Vi, tempo atrás, num canal da tevê a cabo, um desses filmes em que a personagem central ganha vida quase eterna. A história tem seu começo ambientado nos anos de 1930. Filme americano, é claro.
Conta a saga de uma moça envolvida num acidente de carro, em noite de tempestade. Caíra, ao volante, num lago extremamente frio e, como se isso já não bastasse, veio-lhe um raio na cabeça. Alguém que passava por perto acionou o socorro médico.
Já no hospital, ela reabria os olhos e reconhecia parentes e amigos. Explicação: o choque térmico suspendera suas funções vitais enquanto milhões de volts, ao invés de fritá-la, modificaram sua estrutura molecular. Suas células, naquele instante, pararam de envelhecer. Mas ela e os seus apenas perceberiam isso ao correr do tempo.
Vão-se o pai, a mãe, o marido e uma sucessão de namorados e ela, ali, firme, do alto dos seus aparentes 20 e poucos anos. Que coisa boa, vocês hão de pensar.
Uma ova. Êpa, acabo de resgatar uma expressão da idade da pedra. Mas retomemos o filme. Imaginem o suplício dessa moça a viver, clandestinamente, com documentos falsos, cidade após cidade. E a fugir dos empregos e relacionamentos mais duradouros a fim de não ser tratada como a um ET.
O único amor que não conseguiu evitar dera-lhe uma filha que, já nos anos de 1980, parte final do filme, aparentava-se a uma avozinha. Aliás, era assim que ambas se tratavam: avó e neta.
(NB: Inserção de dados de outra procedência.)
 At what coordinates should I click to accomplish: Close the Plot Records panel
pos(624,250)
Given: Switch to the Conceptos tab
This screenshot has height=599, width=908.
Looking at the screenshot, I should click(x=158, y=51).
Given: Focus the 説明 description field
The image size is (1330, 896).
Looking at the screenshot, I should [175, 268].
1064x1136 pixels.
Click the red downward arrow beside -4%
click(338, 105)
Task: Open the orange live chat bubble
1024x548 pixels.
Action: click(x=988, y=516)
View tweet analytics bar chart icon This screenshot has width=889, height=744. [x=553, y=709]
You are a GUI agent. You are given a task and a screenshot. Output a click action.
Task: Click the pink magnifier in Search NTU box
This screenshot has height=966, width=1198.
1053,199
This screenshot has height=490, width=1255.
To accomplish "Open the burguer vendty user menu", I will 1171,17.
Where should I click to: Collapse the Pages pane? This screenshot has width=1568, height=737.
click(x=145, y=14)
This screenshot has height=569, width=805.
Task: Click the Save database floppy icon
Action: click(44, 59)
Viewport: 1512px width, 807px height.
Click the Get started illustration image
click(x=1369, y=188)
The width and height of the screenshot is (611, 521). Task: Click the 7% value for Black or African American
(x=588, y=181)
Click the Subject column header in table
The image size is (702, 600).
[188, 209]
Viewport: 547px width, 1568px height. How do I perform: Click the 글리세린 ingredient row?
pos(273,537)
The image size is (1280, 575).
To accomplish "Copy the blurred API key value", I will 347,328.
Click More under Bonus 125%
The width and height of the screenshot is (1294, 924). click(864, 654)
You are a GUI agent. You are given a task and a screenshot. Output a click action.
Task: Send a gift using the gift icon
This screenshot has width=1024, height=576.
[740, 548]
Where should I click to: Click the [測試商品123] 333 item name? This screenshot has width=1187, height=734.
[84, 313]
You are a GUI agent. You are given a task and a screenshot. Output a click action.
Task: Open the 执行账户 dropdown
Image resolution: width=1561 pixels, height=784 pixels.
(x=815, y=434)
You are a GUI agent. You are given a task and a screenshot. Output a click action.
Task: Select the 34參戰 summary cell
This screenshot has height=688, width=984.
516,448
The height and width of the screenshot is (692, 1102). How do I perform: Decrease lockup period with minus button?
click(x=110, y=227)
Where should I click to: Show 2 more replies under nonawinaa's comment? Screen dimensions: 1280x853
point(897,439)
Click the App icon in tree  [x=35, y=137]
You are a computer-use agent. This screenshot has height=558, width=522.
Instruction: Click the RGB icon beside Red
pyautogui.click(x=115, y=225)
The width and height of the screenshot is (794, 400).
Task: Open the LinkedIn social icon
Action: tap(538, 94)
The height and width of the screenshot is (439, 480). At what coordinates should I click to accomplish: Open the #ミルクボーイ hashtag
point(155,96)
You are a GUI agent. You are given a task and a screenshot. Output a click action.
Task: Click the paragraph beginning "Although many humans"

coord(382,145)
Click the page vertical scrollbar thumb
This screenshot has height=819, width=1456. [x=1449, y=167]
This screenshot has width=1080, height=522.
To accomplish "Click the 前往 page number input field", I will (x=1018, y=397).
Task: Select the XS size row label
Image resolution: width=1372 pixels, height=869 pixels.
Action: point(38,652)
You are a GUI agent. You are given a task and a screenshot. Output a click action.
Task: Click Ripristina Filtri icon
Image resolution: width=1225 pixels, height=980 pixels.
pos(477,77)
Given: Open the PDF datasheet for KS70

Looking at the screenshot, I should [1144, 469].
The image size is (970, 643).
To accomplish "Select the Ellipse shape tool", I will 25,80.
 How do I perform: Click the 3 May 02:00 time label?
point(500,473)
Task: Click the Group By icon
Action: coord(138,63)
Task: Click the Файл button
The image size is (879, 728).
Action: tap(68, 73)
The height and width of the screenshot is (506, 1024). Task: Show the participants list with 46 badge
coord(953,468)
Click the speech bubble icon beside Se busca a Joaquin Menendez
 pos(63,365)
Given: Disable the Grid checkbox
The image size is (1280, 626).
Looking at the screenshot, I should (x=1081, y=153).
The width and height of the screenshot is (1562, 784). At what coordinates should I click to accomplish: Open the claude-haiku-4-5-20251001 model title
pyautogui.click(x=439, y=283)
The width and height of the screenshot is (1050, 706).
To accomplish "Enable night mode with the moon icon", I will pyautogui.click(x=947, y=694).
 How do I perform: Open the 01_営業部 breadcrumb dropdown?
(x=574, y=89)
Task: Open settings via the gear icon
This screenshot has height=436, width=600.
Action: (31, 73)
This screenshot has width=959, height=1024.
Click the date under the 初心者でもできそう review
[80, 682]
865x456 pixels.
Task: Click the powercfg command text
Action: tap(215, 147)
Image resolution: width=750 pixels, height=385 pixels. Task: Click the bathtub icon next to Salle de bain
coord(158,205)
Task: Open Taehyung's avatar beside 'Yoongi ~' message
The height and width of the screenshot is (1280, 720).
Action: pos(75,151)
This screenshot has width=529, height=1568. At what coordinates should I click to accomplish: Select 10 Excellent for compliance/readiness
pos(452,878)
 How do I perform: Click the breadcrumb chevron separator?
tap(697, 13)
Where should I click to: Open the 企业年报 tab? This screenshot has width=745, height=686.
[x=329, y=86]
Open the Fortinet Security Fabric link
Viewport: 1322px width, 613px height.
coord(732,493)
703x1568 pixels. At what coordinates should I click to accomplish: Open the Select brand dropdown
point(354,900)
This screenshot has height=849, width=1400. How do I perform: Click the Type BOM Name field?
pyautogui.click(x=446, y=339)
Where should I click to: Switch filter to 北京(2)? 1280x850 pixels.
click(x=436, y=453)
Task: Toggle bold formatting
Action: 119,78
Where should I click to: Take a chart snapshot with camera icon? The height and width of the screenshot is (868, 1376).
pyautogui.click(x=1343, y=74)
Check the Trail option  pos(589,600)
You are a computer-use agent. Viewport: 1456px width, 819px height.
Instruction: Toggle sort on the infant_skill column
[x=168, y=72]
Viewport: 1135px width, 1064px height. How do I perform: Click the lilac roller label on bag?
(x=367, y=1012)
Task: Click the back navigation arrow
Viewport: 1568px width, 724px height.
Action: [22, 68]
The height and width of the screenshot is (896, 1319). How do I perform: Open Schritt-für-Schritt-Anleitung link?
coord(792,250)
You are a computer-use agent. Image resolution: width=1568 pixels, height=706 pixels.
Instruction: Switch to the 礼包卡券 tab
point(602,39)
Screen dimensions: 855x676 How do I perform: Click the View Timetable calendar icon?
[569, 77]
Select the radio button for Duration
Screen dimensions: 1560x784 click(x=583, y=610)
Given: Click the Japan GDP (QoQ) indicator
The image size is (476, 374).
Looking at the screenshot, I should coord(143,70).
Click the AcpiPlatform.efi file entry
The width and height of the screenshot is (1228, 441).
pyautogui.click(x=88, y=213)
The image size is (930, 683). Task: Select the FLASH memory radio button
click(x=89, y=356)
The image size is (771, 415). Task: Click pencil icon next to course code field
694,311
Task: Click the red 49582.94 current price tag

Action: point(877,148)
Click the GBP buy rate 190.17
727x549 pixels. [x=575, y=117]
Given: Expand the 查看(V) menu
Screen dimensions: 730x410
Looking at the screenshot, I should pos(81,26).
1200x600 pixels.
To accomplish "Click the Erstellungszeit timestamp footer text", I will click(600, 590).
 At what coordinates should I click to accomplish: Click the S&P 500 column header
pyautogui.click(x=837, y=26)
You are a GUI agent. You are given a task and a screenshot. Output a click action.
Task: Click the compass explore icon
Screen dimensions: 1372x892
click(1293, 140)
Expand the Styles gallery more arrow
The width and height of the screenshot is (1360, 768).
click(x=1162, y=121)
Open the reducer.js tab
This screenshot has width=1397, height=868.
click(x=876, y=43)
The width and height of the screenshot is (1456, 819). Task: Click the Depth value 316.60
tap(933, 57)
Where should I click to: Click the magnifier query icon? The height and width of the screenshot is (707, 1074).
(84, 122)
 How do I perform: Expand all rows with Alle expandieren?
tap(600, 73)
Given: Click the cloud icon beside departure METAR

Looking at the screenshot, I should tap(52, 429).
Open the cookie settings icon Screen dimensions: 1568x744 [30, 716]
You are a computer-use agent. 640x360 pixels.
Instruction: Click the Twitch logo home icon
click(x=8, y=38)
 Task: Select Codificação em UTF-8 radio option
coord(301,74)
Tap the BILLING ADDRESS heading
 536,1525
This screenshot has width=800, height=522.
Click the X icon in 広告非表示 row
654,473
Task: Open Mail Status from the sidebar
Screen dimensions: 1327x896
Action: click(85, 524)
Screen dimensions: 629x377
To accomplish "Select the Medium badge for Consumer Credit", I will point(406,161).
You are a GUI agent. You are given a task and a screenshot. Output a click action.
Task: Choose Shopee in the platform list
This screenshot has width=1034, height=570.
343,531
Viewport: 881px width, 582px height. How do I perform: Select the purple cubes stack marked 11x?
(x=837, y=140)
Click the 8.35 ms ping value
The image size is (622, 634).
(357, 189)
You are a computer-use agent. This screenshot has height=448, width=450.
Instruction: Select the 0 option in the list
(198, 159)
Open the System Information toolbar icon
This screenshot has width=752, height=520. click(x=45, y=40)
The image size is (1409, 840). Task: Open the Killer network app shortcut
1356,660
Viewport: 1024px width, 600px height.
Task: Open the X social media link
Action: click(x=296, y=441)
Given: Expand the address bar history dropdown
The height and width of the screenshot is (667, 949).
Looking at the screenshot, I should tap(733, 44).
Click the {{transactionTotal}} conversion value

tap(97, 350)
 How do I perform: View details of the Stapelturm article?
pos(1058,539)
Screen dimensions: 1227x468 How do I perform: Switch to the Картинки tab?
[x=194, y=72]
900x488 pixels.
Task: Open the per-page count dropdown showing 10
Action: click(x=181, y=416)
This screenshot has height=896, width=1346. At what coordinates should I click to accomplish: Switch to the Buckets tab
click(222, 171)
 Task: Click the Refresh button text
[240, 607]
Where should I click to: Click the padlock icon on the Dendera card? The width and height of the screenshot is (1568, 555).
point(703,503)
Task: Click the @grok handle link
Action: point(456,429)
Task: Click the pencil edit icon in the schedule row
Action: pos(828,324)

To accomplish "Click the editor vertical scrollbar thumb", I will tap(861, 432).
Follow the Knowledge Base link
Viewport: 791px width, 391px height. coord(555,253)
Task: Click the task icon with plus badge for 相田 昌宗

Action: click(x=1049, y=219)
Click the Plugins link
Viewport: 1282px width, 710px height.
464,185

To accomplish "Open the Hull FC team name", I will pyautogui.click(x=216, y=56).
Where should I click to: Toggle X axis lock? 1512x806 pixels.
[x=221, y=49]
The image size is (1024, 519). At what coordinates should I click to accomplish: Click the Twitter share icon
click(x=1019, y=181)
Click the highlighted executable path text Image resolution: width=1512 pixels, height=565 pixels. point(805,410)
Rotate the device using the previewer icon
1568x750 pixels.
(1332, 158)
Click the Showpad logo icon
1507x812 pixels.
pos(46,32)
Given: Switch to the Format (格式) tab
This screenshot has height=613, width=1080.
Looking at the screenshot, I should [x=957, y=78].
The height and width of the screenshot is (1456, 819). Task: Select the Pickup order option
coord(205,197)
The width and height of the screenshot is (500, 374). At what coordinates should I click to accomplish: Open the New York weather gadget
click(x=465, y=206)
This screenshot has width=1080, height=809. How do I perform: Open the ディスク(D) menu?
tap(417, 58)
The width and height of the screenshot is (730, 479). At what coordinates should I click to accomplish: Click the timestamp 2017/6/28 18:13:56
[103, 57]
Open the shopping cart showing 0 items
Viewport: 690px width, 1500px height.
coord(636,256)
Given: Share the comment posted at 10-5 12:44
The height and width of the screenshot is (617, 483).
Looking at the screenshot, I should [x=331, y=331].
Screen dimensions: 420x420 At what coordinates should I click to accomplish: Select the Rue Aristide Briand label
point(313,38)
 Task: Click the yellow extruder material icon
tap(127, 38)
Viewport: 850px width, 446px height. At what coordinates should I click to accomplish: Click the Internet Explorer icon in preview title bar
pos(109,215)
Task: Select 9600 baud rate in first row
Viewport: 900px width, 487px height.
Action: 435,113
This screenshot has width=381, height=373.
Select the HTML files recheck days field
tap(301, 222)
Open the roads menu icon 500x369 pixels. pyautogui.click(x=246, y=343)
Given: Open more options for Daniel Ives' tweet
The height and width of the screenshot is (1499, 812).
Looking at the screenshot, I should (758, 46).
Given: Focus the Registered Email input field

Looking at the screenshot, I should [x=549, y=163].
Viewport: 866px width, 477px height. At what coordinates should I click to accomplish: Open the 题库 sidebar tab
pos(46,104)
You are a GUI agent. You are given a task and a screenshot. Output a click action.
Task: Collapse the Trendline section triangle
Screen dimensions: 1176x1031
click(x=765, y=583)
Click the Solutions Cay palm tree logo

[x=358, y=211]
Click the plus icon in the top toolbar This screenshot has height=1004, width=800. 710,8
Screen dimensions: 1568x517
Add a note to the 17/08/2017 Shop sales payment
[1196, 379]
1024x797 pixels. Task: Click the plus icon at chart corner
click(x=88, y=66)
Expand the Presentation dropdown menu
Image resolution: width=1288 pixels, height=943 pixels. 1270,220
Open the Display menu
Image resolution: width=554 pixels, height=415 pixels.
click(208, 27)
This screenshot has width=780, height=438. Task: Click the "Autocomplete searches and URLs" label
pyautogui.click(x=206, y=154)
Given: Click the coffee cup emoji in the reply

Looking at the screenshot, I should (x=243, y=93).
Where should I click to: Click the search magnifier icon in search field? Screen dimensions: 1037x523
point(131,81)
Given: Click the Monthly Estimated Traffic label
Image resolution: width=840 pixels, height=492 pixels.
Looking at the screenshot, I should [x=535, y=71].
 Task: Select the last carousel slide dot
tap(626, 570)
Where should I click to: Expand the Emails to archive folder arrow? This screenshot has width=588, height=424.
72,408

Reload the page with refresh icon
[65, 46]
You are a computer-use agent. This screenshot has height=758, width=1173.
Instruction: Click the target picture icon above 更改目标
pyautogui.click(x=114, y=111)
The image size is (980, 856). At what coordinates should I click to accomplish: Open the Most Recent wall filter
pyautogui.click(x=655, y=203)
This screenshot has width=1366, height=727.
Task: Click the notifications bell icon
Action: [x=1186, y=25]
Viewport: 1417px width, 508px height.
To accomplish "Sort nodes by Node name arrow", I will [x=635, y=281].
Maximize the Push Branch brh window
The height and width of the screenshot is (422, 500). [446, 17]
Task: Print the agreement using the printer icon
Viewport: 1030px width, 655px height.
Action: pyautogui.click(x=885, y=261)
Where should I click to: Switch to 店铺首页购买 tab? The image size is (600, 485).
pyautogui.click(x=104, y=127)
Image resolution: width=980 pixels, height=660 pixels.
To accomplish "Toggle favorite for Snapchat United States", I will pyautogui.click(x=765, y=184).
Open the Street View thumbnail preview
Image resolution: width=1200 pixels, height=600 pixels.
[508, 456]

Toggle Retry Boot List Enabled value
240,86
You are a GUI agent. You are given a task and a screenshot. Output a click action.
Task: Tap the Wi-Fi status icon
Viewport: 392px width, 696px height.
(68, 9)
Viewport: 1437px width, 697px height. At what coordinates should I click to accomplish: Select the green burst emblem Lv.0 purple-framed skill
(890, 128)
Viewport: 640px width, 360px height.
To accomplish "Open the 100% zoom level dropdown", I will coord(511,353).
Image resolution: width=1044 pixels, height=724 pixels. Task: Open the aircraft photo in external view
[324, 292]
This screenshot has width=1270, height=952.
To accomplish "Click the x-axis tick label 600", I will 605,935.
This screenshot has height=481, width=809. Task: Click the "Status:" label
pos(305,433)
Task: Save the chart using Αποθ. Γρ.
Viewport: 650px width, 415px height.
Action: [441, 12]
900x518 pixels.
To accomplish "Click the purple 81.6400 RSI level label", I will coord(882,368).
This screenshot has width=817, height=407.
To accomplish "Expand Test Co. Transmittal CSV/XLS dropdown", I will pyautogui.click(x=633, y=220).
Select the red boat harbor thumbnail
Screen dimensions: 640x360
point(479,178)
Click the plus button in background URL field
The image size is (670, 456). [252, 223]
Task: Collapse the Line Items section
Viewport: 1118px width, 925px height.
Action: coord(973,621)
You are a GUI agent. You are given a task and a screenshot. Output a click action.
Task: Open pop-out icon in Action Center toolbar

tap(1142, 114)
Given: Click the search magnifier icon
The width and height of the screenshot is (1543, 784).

E eis que a paixão lhe bate à porta, novamente. Nossa heroína rende-se às exigências do coração e parte com seu amado, a fim de ser apresentada aos futuros sogros. Pasmem: o pai do noivo, um setentão, prontamente nela reconhece aquela que o abandonara, quando jovem, de coração partido, sem aviso nem destino sabido. Uma cicatriz, resultado do corte profundo na mão direita da moça, por ele percebido, eliminava todas as dúvidas.
Os dois, aos prantos, se abraçam, ela explica a razão do abandono e, ato contínuo, foge num carro, doidamente, em noite tempestuosa. Vocês já adivinharam. Esta filha de Deus volta a acordar num leito de hospital depois do mergulho em água congelante e de novo raio na cabeça.
E eu que, até então, estava a gostar do filme, doido para saber como (e se) as coisas se ajeitariam... A mesmice teve em mim o efeito de uma brochura. Hollywood não se emenda.
Eu nem precisaria ver o resto para saber que o gelo e o fogo celestial teriam, desta vez, efeito em contrário. Superado o período de debilidade, a moça abria um riso largo ao notar fios brancos nos cabelos. Ela e o sogro guardaram silêncio e a vida passou a fluir, mansamente, para aquela a quem ele amou e para o filho que havia posto no mundo com outra mulher. Juro que eu teria quebrado o televisor se a fita terminasse com a velha e repisada mensagem: a dos felizes para sempre.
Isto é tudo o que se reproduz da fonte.